- The problem: Where the records below show a line containing "Chlorine (4) (91, 1570)", start copying; end with the line containing "Turbidimeters (114, 2317)", and copy it too.

- Data shown:
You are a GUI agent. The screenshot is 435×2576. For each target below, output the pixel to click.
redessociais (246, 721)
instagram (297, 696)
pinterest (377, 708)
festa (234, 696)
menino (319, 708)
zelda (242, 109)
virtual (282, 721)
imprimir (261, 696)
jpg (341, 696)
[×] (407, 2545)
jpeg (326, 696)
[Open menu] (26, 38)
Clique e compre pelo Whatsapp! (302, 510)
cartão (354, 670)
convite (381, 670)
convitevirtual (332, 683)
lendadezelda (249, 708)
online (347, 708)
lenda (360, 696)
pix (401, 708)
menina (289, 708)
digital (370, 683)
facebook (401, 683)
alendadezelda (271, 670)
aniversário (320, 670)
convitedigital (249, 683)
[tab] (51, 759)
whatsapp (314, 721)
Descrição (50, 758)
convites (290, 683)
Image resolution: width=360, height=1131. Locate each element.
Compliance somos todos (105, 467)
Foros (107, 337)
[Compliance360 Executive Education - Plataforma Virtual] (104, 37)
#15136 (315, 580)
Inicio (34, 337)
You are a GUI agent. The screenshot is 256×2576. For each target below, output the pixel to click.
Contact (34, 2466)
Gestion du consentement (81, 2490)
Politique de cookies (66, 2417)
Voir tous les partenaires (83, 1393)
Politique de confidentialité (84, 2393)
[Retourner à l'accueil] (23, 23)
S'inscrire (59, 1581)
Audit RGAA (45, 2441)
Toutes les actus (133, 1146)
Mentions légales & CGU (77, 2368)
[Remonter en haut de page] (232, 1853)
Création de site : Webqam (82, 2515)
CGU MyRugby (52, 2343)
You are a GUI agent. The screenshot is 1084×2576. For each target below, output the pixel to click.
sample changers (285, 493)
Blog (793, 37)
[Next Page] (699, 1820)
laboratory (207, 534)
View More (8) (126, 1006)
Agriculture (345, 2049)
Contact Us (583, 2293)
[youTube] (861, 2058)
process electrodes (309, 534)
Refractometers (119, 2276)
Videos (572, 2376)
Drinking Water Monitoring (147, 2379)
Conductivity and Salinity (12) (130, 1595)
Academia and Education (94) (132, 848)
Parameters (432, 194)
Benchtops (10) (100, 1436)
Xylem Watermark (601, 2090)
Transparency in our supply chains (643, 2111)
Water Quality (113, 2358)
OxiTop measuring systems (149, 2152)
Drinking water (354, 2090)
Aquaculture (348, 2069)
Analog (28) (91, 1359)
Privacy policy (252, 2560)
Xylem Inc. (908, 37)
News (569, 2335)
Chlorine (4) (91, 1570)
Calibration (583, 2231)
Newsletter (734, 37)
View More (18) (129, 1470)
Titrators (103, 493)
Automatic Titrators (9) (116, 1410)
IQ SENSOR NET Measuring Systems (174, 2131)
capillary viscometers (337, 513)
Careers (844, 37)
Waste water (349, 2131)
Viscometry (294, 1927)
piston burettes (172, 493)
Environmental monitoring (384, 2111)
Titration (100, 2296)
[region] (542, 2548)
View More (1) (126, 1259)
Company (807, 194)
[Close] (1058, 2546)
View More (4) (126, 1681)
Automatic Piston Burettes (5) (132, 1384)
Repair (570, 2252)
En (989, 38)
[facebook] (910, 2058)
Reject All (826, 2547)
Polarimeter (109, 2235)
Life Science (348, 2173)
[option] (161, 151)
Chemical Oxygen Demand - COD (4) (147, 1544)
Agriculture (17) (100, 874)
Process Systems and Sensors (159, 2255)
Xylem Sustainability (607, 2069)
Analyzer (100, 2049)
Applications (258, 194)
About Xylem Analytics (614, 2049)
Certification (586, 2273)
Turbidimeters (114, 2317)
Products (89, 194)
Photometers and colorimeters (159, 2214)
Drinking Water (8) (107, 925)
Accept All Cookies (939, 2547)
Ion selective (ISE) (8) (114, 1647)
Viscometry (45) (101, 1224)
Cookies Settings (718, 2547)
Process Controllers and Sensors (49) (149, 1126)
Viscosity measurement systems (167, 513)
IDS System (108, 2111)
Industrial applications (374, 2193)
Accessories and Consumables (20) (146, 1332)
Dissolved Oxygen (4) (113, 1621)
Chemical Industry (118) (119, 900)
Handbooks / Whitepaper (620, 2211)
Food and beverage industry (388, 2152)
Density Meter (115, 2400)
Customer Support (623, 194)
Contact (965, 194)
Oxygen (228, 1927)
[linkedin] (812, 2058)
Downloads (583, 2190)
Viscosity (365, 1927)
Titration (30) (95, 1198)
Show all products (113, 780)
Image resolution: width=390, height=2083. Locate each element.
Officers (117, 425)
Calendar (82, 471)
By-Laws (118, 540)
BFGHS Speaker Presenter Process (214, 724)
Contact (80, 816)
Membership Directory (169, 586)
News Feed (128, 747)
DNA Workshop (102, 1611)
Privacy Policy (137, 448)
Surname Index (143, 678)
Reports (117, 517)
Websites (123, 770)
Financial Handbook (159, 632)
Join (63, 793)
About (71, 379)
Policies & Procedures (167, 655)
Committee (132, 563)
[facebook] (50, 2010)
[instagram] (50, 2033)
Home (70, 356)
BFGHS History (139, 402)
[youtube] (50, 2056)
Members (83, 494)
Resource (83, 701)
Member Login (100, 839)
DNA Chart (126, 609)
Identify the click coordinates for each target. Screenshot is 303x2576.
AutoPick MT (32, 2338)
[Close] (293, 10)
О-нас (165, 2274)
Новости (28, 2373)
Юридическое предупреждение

- Solution for this problem:
Chlorine (4) (91, 1570)
Calibration (583, 2231)
Newsletter (734, 37)
View More (18) (129, 1470)
Titrators (103, 493)
Automatic Titrators (9) (116, 1410)
IQ SENSOR NET Measuring Systems (174, 2131)
capillary viscometers (337, 513)
Careers (844, 37)
Waste water (349, 2131)
Viscometry (294, 1927)
piston burettes (172, 493)
Environmental monitoring (384, 2111)
Titration (100, 2296)
[region] (542, 2548)
View More (1) (126, 1259)
Company (807, 194)
[Close] (1058, 2546)
View More (4) (126, 1681)
Automatic Piston Burettes (5) (132, 1384)
Repair (570, 2252)
En (989, 38)
[facebook] (910, 2058)
Reject All (826, 2547)
Polarimeter (109, 2235)
Life Science (348, 2173)
[option] (161, 151)
Chemical Oxygen Demand - COD (4) (147, 1544)
Agriculture (17) (100, 874)
Process Systems and Sensors (159, 2255)
Xylem Sustainability (607, 2069)
Analyzer (100, 2049)
Applications (258, 194)
About Xylem Analytics (614, 2049)
Certification (586, 2273)
Turbidimeters (114, 2317)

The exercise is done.